Rome’s present plight is all the more poignant because, until very recently, its comparatively small size for a major capital had offered an unusual opportunity to plan intelligently for its future. Unfortunately, however, its affairs were dominated by national figures who, from the first kings of the unified nation to Mussolini, and including the several popes of the time, were consistently more interested in building and preserving monuments than in such mundane matters as improving housing or other aspects of daily Roman community life. During this time were built such imposing modern edifices of state as the huge white stone “greco-italic” Vittoriano memorial to King Victor Emmanuel on the Piazza Venezia which Romans now refer to jokingly as “the wedding cake.” For his part, Mussolini was so disturbed by the sight of so many poor people living in shabby medieval houses inside his showplace capital that he simply tore those buildings down and sent their occupants scurrying to the outskirts of the city, thus helping to give birth to the first shanty towns.

After the end of World War II, the big Italian migration to the cities began, and the housing shortage in Rome grew critical. Profiteering builders jumped into the void, bought vacant suburban land cheaply and built block after block of tightly packed, shoddily constructed apartments for sale and rental to desperate families. When the demand remained far in excess of the supply, prices and land values rose and speculators moved in to buy up large tracts of land and parcel it out to builders at big markups. This boom has continued off and on since 1950, and Rome is now ringed by a thick band of these quick profit apartment developments.

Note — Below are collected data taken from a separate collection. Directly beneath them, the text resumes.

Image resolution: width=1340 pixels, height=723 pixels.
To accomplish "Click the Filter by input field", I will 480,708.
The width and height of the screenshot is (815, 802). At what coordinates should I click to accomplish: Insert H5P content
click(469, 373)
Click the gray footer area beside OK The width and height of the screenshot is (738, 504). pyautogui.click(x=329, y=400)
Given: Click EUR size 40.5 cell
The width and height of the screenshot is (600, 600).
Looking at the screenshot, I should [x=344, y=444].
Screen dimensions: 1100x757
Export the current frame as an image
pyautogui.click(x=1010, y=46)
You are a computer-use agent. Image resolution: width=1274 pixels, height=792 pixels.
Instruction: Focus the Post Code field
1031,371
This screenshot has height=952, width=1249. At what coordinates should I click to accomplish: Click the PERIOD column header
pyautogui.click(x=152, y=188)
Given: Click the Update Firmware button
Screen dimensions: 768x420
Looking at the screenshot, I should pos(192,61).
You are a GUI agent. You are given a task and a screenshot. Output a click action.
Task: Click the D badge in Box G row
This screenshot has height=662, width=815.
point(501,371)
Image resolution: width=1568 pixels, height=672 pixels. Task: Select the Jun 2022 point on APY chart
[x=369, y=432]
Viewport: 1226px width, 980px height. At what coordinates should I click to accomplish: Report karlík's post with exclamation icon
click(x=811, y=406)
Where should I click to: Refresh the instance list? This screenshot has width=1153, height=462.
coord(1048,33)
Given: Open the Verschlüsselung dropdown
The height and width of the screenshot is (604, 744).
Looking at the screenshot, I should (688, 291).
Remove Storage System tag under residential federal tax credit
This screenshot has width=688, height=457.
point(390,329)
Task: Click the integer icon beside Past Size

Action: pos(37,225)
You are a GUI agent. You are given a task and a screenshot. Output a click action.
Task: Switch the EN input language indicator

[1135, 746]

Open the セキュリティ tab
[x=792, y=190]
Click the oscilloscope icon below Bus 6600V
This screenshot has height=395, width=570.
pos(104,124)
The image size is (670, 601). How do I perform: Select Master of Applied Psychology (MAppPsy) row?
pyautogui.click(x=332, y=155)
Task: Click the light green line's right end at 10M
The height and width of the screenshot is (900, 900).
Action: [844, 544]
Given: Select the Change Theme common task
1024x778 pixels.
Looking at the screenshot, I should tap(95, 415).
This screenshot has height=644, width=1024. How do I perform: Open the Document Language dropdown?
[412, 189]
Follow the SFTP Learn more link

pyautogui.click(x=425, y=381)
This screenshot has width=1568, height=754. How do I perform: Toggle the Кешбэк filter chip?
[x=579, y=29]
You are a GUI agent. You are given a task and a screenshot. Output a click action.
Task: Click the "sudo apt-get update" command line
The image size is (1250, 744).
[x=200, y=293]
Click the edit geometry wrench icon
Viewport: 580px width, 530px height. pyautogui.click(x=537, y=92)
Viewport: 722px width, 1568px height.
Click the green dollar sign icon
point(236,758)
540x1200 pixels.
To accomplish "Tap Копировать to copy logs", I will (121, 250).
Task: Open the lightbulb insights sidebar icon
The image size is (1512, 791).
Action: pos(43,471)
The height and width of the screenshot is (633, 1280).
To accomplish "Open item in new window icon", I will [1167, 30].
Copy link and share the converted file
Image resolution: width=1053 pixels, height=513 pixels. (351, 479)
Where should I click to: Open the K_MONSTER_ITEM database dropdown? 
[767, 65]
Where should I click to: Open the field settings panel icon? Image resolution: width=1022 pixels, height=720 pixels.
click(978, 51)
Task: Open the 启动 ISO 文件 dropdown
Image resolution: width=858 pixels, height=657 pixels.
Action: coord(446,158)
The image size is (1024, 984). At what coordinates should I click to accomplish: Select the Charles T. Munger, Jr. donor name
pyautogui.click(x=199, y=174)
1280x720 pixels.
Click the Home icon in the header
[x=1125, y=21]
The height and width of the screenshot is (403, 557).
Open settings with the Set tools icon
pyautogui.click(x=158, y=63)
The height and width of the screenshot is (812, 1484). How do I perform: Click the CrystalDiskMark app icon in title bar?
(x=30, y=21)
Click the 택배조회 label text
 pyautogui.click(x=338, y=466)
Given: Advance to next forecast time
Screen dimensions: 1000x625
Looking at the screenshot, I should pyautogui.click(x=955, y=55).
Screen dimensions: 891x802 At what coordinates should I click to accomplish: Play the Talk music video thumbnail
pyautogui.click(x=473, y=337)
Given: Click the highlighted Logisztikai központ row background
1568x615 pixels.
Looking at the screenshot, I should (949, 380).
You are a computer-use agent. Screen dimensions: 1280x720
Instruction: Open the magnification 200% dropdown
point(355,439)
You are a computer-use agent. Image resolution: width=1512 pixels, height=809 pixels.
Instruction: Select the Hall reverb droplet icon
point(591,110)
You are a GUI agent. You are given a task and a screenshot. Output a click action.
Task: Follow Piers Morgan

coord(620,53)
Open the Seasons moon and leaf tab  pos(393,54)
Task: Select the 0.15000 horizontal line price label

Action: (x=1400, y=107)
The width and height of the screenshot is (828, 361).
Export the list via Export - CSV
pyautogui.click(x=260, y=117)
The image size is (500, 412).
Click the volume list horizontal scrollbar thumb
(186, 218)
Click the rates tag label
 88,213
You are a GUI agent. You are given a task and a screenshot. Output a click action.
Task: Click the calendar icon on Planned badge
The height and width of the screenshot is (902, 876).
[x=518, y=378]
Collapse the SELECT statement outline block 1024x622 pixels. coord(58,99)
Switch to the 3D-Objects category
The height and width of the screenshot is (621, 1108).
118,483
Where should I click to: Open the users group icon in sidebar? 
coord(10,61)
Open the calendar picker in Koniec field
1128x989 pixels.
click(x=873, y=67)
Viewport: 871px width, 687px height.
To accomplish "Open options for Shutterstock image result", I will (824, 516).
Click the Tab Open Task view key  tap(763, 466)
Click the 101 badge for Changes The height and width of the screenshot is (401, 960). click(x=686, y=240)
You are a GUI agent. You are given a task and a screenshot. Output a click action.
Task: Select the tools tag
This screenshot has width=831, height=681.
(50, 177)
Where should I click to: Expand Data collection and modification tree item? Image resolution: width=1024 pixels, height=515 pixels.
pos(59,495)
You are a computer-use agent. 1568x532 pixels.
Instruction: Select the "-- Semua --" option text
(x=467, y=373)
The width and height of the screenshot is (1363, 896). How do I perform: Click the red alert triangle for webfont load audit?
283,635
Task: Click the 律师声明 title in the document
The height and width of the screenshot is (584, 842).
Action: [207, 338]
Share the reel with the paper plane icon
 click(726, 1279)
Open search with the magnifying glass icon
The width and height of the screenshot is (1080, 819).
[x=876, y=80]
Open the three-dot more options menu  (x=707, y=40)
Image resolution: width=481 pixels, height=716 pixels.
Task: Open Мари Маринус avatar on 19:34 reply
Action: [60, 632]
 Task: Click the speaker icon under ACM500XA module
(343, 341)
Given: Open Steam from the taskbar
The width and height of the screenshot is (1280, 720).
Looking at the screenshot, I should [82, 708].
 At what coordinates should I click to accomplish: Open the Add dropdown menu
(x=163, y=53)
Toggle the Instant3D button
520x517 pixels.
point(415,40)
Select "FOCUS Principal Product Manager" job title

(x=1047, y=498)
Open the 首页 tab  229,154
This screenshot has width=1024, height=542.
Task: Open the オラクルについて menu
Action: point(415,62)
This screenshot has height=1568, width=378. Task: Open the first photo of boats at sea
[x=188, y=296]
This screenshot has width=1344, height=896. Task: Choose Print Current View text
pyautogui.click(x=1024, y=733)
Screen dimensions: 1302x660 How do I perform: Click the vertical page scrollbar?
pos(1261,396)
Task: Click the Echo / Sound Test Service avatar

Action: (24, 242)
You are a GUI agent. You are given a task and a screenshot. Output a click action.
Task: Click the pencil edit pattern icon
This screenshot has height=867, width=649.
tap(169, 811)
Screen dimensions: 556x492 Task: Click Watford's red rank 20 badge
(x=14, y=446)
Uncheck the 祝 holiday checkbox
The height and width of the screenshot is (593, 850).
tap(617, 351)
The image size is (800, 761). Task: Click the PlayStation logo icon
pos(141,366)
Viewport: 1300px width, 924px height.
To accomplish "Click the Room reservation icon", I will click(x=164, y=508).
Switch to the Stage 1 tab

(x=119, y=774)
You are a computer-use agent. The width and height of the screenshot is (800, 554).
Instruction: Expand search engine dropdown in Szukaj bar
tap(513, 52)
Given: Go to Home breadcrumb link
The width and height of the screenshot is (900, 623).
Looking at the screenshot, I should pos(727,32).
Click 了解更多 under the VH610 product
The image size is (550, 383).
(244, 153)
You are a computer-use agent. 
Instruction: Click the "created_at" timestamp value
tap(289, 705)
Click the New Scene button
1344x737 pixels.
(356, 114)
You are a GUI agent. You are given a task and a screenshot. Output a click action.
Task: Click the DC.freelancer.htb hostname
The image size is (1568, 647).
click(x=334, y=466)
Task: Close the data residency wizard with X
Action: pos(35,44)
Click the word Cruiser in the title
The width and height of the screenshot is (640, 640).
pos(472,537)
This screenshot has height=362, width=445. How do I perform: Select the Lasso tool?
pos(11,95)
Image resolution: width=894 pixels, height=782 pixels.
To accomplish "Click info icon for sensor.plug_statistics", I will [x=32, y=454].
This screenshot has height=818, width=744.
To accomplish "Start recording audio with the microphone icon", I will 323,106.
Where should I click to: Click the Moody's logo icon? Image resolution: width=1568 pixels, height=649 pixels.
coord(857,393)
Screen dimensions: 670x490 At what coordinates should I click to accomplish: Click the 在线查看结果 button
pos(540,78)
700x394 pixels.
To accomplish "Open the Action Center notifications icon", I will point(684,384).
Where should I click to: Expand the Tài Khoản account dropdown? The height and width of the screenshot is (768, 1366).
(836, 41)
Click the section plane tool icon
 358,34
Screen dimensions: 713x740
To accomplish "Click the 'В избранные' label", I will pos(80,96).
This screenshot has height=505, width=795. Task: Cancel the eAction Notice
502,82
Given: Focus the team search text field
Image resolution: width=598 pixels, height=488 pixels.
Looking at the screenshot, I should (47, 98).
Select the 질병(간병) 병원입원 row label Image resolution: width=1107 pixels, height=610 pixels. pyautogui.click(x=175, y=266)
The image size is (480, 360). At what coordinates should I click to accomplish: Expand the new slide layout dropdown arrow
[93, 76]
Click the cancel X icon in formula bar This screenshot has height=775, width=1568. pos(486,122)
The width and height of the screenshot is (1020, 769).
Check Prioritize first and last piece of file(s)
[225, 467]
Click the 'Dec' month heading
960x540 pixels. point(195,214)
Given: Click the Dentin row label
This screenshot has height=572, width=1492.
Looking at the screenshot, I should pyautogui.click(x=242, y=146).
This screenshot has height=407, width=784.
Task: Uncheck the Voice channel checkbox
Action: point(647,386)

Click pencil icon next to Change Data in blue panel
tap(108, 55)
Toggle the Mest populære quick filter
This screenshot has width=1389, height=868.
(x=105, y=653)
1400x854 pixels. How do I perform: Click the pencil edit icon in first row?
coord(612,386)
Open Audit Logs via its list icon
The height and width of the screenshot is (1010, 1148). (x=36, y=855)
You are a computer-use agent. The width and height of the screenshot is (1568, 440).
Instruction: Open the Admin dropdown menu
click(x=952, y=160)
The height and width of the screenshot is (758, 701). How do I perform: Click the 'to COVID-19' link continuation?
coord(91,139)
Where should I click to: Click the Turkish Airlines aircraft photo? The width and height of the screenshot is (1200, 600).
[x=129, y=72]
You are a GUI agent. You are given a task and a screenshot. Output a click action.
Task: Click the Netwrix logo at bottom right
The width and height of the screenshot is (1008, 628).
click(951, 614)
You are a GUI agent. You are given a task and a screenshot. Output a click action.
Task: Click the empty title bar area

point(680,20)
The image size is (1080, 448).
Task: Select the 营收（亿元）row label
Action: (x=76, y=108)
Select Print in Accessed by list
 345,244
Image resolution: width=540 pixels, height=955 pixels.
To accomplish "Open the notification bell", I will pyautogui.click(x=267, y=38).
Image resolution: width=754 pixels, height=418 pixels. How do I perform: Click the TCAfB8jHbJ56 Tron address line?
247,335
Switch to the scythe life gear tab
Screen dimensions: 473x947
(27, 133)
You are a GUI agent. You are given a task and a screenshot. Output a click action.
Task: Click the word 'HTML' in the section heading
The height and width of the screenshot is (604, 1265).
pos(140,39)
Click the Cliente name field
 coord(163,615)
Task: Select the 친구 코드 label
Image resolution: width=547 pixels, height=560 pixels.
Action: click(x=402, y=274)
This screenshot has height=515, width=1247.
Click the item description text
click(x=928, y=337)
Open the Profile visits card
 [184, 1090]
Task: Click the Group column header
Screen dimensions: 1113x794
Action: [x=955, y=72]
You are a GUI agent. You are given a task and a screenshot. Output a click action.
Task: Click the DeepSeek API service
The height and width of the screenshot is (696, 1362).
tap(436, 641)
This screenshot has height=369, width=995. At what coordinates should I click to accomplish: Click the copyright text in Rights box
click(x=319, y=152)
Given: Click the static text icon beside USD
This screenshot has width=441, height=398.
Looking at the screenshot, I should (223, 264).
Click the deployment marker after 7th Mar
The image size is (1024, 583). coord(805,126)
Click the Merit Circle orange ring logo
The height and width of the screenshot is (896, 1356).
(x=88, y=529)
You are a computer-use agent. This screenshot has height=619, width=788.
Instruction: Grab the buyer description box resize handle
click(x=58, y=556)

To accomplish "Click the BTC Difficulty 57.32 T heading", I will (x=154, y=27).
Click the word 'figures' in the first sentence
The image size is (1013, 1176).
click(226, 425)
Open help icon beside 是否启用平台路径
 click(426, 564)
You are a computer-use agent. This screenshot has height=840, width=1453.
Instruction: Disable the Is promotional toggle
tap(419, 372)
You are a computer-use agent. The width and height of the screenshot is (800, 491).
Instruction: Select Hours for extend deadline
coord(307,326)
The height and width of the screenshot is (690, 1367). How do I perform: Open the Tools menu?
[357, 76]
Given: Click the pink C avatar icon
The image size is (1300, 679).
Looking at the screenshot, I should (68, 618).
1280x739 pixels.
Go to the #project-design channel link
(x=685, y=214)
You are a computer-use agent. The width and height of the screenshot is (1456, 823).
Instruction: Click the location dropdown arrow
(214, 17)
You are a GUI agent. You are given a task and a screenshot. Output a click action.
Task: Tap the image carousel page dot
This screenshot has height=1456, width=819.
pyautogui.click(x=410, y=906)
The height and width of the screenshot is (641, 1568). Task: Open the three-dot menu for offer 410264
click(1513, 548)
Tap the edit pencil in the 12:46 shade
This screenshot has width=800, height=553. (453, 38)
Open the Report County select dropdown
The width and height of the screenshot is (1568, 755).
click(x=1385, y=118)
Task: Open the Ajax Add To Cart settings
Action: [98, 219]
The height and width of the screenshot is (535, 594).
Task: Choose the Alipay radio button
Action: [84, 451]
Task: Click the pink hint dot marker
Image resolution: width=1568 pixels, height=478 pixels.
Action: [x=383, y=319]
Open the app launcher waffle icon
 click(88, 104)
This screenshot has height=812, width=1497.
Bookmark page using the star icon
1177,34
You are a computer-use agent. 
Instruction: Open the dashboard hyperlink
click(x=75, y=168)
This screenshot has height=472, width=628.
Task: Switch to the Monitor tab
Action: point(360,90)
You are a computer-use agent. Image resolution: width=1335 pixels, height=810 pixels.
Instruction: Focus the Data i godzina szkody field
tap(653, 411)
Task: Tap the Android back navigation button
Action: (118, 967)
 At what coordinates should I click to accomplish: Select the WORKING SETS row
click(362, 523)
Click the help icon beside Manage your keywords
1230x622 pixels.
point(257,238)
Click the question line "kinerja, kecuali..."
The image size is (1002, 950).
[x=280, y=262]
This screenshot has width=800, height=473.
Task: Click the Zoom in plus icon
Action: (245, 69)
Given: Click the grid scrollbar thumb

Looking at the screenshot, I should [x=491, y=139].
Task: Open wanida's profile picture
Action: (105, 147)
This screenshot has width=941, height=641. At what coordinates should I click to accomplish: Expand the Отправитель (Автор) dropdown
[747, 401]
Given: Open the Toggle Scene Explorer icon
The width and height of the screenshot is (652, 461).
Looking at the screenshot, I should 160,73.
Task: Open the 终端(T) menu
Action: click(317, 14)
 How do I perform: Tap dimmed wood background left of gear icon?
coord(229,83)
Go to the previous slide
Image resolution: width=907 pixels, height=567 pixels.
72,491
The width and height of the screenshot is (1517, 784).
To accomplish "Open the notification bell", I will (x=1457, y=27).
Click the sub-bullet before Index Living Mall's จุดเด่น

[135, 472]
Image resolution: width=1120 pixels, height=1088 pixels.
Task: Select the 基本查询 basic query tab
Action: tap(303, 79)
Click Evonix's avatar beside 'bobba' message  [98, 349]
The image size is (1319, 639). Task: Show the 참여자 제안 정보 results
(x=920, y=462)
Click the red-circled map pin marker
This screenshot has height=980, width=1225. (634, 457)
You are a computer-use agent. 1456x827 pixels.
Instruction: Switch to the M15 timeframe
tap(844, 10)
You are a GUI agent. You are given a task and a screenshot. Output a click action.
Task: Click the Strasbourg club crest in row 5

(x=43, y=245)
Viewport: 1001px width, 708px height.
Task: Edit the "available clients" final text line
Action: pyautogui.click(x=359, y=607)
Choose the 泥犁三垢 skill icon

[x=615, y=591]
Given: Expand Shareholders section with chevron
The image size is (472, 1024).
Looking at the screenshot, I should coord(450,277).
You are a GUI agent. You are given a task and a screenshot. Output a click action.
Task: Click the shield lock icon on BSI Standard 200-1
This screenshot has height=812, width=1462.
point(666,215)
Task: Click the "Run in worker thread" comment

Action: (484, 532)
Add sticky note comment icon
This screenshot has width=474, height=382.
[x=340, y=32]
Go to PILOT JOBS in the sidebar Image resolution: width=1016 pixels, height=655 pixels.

In 1970 alone, according to one recently published estimate, landowners and speculators were paid $45 million for suburban ground on which 25,000 more apartment units were to be built. Yet today, ironically, with the Italian economy suffering a severe recession, hundreds, perhaps thousands of these apartments are vacant, in spite of a continuing overall housing shortage. These apartments have not been sold because the inflated value of the round under them has pushed their selling prices to as high as $50,000 a unit for housing of a quality worth, at normal Italian prices, only about one-third that much.

These are the kind of apartments one sees in Fellini’s movies: high-rises with balconies and a few showy features that are outweighed by their monotonously repetitive facades, bad plumbing, cracking walls, and spare grounds, much of which is nothing more than bare dirt covered with trash. They were built without any aesthetic consideration, overall land-use planning or regard for necessary public facilities. Most are crowded along much too narrow, traffic-jammed streets in suburban areas where there had once been space and time to avoid perpetuating the disorganized traffic patterns of central Rome. The buildings were put so close together in some areas that it has been difficult to find room on which to build schools, much less provide playgrounds or parks, none of which the developers did anything about. Many of the buildings lack even the first-floor space for convenience stores that are such an important, and pleasant, part of life in most European neighborhoods.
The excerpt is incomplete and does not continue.